Self-Modifying Morphology Experiments with DyRET: Dynamic Robot for Embodied Testing

TL;DR

This paper introduces a self-reconfigurable quadruped robot, DyRET, capable of actively adjusting its leg length to adapt to various environments, demonstrating improved performance through experimental validation.

Contribution

It presents the design and testing of a novel self-modifying robot morphology that adapts in real-time, advancing beyond prior simulation-focused or mode-switching approaches.

Findings

Self-reconfiguration improves robot performance in different environments.

Adaptive leg length benefits locomotion efficiency.
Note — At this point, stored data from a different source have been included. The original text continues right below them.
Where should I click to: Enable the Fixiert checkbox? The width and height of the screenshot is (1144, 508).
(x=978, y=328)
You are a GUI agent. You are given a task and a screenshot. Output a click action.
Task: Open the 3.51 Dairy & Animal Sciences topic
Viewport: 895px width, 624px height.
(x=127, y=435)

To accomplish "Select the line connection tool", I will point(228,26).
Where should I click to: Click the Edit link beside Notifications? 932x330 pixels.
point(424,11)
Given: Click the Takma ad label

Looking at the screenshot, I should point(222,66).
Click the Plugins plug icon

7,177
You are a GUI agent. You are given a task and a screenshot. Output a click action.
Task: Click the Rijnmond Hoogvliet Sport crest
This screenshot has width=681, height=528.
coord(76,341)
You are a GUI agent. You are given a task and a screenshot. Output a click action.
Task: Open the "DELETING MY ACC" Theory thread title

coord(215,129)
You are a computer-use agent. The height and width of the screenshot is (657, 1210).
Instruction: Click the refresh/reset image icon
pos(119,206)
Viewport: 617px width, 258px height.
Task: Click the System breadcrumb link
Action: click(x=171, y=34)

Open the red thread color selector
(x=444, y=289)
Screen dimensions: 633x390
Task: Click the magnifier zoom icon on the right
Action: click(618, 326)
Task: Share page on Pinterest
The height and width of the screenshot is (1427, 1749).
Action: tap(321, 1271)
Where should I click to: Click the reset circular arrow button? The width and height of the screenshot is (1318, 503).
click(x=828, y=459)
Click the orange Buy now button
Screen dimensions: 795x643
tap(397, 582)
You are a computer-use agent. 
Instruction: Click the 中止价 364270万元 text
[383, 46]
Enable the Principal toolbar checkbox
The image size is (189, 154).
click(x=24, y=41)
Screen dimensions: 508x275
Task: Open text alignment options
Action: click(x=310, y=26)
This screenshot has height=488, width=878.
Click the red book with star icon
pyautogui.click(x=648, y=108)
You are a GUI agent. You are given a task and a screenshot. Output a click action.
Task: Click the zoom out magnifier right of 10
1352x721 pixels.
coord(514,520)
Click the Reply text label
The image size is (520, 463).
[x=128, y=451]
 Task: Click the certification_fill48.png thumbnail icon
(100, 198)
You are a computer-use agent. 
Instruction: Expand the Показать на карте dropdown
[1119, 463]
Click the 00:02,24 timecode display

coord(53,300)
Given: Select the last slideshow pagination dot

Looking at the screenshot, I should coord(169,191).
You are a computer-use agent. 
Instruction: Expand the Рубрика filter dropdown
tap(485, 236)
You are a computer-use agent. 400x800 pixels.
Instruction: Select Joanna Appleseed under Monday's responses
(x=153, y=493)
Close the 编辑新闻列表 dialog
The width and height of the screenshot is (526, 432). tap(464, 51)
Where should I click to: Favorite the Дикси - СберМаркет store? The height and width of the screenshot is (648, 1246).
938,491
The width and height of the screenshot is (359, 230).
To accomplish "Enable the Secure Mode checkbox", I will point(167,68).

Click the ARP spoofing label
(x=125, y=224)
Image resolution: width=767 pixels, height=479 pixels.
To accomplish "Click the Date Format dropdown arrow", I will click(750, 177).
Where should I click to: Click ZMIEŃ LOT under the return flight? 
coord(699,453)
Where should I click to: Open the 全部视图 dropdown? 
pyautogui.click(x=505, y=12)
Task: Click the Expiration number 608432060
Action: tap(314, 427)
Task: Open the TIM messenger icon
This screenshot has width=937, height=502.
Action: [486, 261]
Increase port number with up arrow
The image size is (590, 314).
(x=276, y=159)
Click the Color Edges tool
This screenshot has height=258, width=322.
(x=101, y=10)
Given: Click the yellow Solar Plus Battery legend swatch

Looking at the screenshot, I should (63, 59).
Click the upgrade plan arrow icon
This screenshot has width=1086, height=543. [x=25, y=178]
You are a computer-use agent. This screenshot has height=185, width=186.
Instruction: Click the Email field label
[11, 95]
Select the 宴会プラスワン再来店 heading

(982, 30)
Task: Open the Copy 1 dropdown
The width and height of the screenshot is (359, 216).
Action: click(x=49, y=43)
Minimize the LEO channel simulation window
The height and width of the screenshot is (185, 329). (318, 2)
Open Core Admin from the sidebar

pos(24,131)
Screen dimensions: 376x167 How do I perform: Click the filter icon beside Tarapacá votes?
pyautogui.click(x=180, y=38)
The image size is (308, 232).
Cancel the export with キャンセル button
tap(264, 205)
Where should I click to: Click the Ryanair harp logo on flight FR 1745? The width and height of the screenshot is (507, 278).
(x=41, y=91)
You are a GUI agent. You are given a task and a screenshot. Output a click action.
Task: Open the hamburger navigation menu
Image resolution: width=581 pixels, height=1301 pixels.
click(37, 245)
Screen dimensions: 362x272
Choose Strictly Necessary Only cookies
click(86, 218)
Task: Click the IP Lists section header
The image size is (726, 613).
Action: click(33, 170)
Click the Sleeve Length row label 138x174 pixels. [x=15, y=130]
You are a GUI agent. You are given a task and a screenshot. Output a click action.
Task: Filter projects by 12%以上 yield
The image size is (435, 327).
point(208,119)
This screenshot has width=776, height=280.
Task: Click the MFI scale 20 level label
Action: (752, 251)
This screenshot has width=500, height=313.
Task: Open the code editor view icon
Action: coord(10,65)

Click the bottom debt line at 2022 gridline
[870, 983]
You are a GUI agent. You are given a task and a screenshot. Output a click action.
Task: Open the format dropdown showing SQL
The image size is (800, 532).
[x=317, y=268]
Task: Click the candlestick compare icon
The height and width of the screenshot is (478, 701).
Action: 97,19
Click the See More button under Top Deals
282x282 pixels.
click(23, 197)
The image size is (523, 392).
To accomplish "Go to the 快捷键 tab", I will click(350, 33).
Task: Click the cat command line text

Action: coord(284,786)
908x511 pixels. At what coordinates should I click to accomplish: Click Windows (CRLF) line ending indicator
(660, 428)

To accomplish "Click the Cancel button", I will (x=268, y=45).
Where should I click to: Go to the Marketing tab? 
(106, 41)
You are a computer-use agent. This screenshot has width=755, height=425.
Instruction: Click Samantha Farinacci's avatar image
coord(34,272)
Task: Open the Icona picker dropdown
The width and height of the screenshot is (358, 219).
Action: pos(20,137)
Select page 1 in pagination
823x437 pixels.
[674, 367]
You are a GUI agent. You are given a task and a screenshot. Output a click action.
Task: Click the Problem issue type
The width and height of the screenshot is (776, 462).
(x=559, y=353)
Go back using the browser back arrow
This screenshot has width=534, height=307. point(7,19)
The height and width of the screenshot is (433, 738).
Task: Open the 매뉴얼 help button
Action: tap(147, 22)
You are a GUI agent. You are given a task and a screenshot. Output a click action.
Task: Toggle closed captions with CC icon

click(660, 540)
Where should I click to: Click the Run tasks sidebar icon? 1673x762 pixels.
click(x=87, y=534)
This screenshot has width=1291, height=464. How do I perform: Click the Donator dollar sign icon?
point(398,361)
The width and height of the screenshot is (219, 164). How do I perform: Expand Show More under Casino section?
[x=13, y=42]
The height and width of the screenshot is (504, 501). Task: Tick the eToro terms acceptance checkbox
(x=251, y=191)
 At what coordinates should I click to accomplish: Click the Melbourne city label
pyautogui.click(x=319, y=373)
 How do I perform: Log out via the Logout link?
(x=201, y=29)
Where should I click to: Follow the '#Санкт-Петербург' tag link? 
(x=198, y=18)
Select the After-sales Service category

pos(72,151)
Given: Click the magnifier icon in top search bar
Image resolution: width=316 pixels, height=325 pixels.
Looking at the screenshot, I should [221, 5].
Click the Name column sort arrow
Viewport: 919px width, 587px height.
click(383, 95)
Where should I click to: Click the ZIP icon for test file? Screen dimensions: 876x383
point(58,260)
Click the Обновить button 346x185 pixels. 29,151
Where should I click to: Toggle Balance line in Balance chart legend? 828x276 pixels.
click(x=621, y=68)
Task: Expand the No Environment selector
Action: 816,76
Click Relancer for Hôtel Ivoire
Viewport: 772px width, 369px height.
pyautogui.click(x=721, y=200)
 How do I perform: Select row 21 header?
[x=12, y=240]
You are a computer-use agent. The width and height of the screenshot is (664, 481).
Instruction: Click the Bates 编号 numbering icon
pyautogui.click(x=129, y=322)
Preliminary outdoor tests support lab findings.

Abstract

If robots are to become ubiquitous, they will need to be able to adapt to complex and dynamic environments. Robots that can adapt their bodies while deployed might be flexible and robust enough to meet this challenge. Previous work on dynamic robot morphology has focused on simulation, combining simple modules, or switching between locomotion modes. Here, we present an alternative approach: a self-reconfigurable morphology that allows a single four-legged robot to actively adapt the length of its legs to different environments. We report the design of our robot, as well as the results of a study that verifies the performance impact of self-reconfiguration. This study compares three different control and morphology pairs under different levels of servo supply voltage in the lab. We also performed preliminary tests in different uncontrolled outdoor environments to see if changes to the external environment supports our findings in the lab. Our results show better performance with an adaptable body, lending evidence to the value of self-reconfiguration for quadruped robots.